Sunday, November 6, 2016

Mario and Luigi: Dream Team -- Review


It's been a long time coming, but I finally beat this fuckin' game.

Before I get into this review though, I want to explain some things. I did a host of video reviews on my YouTube channel a few months ago, and though I do enjoy making them they're incredibly time consuming and time is something I have to ration off pretty hard nowadays. However, these written reviews take about one third of the time, and given how often I beat games (IE: barely ever at all) I could probably throw these out much more easily. So, here's the plan: if I beat a game that I can't get my own footage for, I'll make a written review. If I beat a game that I can get footage for, I'll post it on the YouTube. Besides, its been awhile since I've posted here, hasn't it?

So this review probably won't be that detailed simply because it took me so long to beat this game. I've pretty much been working slowly but surely on this game since I got my 3DS and the Dream Bowser fight fucked me up so hard (we'll get to that very soon) that I dropped the game for about eight months. But finally I got down to it, beat all three of the final bosses, and now I'm done and ready to review.

First, lets start off with the positives. Probably the one thing that kept me from dropping this game early on were the soundtrack and the art design. Shimomura is great as always, so that's not very surprising. Normally I mute handheld games but this one I played with sound simply because I enjoyed the music so much. The art design was also fairly good; the enemies had interesting looks and the settings (especially in the dream worlds) were intricate and lovely. Even the story was cute for a time. For a good chunk of this game I really genuinely enjoyed it -- and that's the problem.

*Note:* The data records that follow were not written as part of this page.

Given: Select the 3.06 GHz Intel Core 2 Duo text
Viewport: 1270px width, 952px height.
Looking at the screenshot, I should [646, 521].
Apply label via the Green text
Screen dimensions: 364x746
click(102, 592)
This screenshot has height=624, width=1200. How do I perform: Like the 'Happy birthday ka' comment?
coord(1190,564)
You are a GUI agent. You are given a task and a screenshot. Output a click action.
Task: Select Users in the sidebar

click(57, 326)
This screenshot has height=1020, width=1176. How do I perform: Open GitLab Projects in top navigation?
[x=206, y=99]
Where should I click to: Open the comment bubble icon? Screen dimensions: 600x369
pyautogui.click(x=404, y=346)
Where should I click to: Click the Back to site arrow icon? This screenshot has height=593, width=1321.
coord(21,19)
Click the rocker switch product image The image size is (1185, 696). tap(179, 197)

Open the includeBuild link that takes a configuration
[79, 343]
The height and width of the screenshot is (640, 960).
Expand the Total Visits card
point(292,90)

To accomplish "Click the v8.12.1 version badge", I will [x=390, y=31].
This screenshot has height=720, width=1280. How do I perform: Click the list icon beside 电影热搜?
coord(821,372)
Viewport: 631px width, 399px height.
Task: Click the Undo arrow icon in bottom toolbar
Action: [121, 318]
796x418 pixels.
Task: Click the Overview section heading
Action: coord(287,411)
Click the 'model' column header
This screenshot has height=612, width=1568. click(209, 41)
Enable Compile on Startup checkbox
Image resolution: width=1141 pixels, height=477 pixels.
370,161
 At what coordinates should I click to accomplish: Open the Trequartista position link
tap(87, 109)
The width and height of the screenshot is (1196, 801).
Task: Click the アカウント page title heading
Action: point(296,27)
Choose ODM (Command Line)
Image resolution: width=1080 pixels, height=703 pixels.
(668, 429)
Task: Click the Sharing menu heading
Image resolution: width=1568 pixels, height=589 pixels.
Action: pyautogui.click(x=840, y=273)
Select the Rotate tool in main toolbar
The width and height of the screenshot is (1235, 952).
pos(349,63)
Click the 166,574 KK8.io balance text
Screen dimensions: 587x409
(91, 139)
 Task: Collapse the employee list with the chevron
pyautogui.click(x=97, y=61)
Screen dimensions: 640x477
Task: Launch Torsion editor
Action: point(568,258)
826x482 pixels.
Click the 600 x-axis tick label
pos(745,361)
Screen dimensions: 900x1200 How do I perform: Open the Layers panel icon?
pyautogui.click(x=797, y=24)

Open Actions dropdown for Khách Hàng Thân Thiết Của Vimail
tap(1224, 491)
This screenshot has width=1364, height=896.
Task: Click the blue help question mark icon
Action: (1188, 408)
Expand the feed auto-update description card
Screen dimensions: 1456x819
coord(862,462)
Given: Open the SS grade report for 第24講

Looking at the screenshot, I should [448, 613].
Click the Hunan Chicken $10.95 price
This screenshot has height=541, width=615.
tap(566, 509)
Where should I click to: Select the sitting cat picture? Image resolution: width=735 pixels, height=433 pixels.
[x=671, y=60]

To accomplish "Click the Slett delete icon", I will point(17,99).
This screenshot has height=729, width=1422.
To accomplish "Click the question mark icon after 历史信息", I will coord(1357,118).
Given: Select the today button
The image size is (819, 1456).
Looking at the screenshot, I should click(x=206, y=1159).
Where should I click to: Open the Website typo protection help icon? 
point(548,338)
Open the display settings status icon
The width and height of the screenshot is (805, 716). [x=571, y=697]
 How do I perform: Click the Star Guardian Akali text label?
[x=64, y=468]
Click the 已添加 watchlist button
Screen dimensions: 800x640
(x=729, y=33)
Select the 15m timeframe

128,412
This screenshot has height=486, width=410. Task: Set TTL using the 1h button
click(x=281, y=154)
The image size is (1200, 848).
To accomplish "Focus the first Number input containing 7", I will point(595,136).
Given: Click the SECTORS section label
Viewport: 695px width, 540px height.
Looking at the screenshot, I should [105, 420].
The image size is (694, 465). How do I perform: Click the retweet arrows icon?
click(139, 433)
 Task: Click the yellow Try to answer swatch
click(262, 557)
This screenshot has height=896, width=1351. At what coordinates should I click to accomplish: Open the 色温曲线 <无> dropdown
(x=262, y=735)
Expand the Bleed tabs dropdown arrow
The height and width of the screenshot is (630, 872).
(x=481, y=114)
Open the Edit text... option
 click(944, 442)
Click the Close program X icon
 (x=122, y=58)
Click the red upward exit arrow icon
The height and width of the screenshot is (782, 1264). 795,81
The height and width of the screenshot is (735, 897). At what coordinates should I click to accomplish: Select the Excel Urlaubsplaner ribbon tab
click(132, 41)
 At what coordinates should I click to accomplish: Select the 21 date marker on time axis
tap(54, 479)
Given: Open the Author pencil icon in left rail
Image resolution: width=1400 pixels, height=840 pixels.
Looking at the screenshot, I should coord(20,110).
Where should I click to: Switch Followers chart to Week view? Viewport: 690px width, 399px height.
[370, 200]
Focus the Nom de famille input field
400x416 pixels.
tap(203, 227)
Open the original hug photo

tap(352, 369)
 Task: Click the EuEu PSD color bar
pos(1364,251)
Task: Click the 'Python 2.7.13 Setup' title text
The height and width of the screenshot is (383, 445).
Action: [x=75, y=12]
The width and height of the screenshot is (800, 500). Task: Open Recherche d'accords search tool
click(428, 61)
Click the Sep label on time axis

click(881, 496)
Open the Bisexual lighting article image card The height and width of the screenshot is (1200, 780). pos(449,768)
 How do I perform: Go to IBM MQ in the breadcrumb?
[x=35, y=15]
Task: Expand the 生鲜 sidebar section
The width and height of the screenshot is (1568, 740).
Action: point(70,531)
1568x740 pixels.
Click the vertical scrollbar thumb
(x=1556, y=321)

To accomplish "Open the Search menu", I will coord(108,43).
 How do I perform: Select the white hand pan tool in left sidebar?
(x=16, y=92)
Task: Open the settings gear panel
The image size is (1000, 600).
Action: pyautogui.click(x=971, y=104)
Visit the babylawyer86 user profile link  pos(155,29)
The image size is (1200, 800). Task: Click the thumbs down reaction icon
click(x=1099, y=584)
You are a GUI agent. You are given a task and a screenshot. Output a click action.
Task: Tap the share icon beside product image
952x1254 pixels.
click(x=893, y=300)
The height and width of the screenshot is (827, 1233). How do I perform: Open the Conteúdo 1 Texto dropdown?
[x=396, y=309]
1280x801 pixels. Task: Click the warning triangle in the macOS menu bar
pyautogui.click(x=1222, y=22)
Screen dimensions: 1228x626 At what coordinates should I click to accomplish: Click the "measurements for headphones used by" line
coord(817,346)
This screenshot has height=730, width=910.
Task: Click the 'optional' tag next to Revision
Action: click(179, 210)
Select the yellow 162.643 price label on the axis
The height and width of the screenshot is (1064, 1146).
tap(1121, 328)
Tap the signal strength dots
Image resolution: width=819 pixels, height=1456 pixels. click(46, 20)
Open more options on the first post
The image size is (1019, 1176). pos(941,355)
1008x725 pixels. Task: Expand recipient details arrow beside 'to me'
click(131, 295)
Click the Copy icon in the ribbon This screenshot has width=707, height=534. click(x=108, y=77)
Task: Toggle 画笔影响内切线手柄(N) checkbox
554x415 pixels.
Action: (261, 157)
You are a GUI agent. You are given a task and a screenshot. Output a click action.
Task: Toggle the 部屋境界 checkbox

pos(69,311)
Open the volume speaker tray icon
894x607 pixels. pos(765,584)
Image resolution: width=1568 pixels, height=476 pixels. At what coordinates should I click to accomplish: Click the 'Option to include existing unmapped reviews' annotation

As the game continued, the game seemed to drag farther and farther on. The cool battle system that dealt with well-timed button presses and expert dodging skills became tedious and frustrating. The story began to get nonsensical, as tasks began to list up farther and farther seemingly solely to extend the game time. Hell, I was still getting tutorials twenty hours in, and given how much I hate tutorials in general this was NOT very fun.

So why did they feel the need to extend this game so far? It's a standard that RPGs are around 30 hours long -- how long this game is -- but I feel like having it much shorter while still enjoyable would probably be much better than just giving more game time where the game time is completely boring. Also, the tutorials halfway through the game make me feel like they just kept adding in gameplay gimmicks in just because they didn't know how else to extend gameplay.

Suddenly during the last part of the game however the difficulty increases to a ridiculous level. For the most part the game is fairly easy until you get to the final castle, where things turn crazy. I had to turn on easy mode, mostly because I just wanted to get the game over with but also that I found I was getting one shot by some ridiculous dodging instance. However, easy mode wasn't available in perhaps the most bullshit boss of all -- Dream Bowser.

Now as time went on I got better and better at this fight, but with every failure in it you're forced to go back to the very beginning of the fight which includes some long boring speech by the yellow dude who's name I forget because the story ended up not being very good. There's also a part near the end of this battle which I'm pretty sure wasn't playtested because its literally impossible (also if you lose you still need to go back to the beginning). So during the final phase against Dream Bowser you need to hit him with an even bigger star attack. This part is hard enough as it is -- you need to use the 3DS gyro controls and a lot of the meteors that attack you are hard to predict until you've memorized the patterns (which in all honesty isn't too hard). Still, if you fail then it's Bowser's turn, and he tries to stomp you.

I tried dodging this attack about twenty times total. It asks you to swipe up as fast as you can. I swiped so hard I thought I was gonna break the god damn screen and I STILL failed it every single time. Sure, there might have been harder challenges that took me longer, but none of them did I fail every single time like this one.

Overall my problem with this game mainly came from the length and how it outstays its welcome. My original review of this was going to be 8/10 but now that I've actually finished it and given some time to think about it I think I'm going to have to give this one a 7/10.